I find that when I write unit tests, I slip into a lightweight QA state of mind - I think less about the cases that should work and more about the edge cases, the awkward states that I can put my code into to get it to break.  It gives me a chance to stand back and re-examine the code from that stance as well as getting a feel for how easy the class is to use, since I have to instantiate objects (and everything else in its dependency graph) before I can start to test it.
The time that I'm thinking about what the class is doing for me and how to use it lends itself naturally to embedding context in the tests.  Not simple messages like "validating that CountryCode gets populated when the object's hydrated from XML" but "validating that nullable enumerations are being populated properly."
Prefer messages in the unit tests you write.  They'll help you make the most out of your unit tests as you write them and they'll help you understand your unit tests when they break down the road.

Sunday, July 13, 2008

Mea culpa

When I first started writing .Net code, I was all about implementing IDisposable because I figured that the GC wouldn't be as smart, as fast, as efficient as the stuff I could write. I mean, sure - they optimize for the general case, but who knows better than I do just when to free memory and resources? Not some jackhole Microsoft programmer, amiritepeople?

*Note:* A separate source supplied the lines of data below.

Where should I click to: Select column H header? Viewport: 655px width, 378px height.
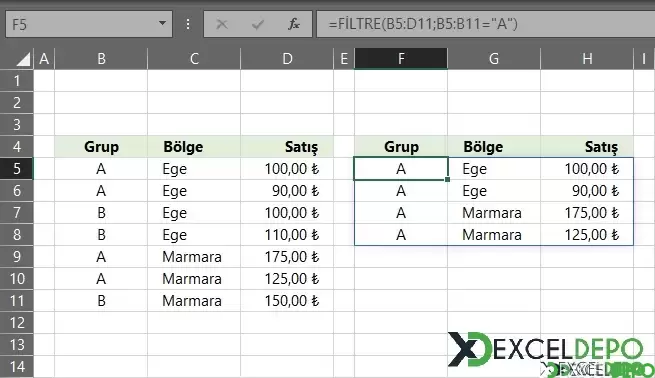(587, 59)
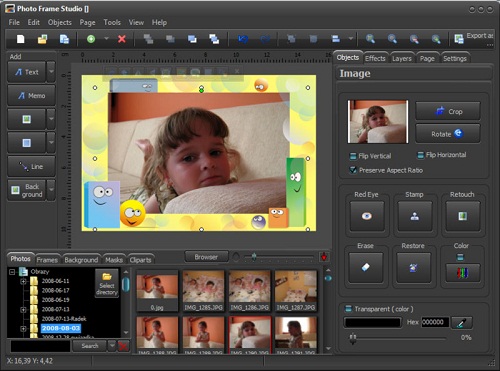Click the new blank document icon

click(x=21, y=39)
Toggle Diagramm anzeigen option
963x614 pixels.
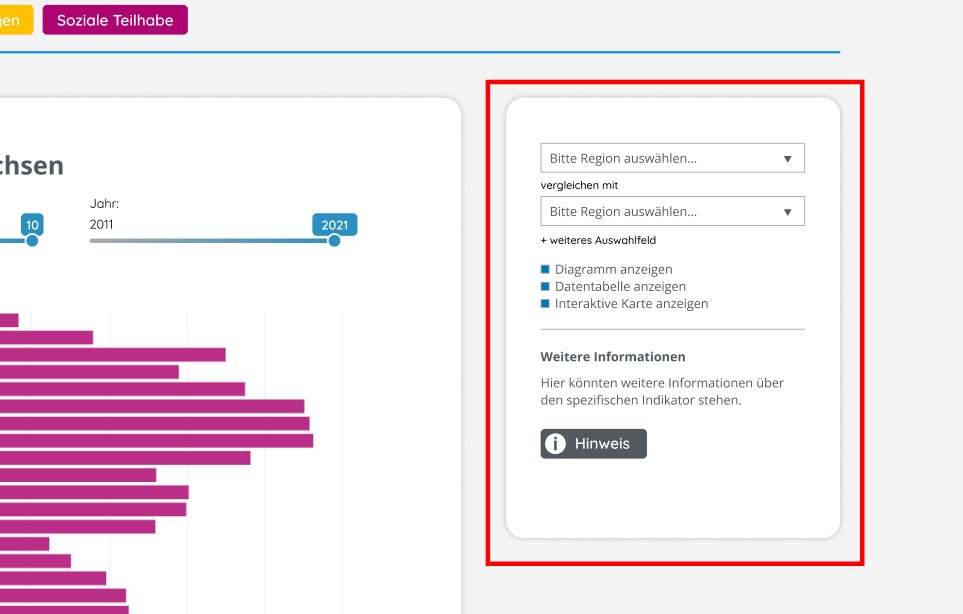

Since those were the heady days of VC and no clients demanding things change yesterday, I actually spent half a day working with the clumsy spike I'd slapped together and let it fly - it worked well enough under load, so I was happy. Then I ripped out my destructor and let it roll again - I was figuring I'd see the CPU thrashing as .Net's garbage collector did its thing, working on the general, sub-optimal, case it was written for. No egghead knows better than I do how and when this should run!

Except that there was no difference that I could see. If anything, run time was a little faster and memory overhead was a little lower. I mean, probably statistical noise faster and lower (that Excel spreadsheet's been lost to the river of time at this point), but that was a pretty well-defined zenslap moment for me.

I thought about it a little and realized that oh yeah - that garbage collector. I'm not allocating memory either. People way smarter than me have already implemented a garbage collector so I don't have to worry about allocating and freeing memory on the fly. The bold promise of distilling your codebase down to actual business logic rather than bookkeeping allocations and all that.

It's a solved problem, so why am I solving it again, only invariably worse this time? Maybe it was written for a "general case" (whatever the fuck that means because I obviously can't defend it) but it was a pretty good general case.

This all came flooding back to me on Friday. I'm working on a bit of code - an object-XML mapper. This isn't as stupid as it sounds (I hope), honest. It's running, well. Not so good. I mean, it does what I want it to, just way way way slower than I want it to run.

One of the "optimizations" I made was ripping out a lambda expression iterating over a singleton (I know, I know) - I figured that there ain't nothing faster than a hand-rolled for loop with a break condition... right? But I wasn't making any headway with the other two offending methods after re-ordering my if block, so I decided that I might as well, you know, test it out to see how it performed.

I didn't check memory this time around, but damn if it wasn't just as fast as the for loop. Maybe a little faster, even.

Again, the zenslap - the framework's made by people way smarter than I am. I need to count on them to have done their homework and made stuff easy to use and scary fast.

Stop reinventing the wheel. I'd bark at co-workers who tried to roll their own second-rate mechanism for mapping objects to an XML hierarchy we don't control, so why am I confident in my ability to roll my own iteration loop? On some level, doesn't it make sense that smart people who get paid to work on iterators might find a way to wring a little more out of them?

It's not easy discovering that something so simple that you've taken for granted for so long (a for loop!!!) is halfway obsolete, but it's liberating once you get over yourself and embrace it.

So here's to you, whoever implemented .Any() - you did a helluva job. Way better than the jackass who shat out [DebuggerStepThrough].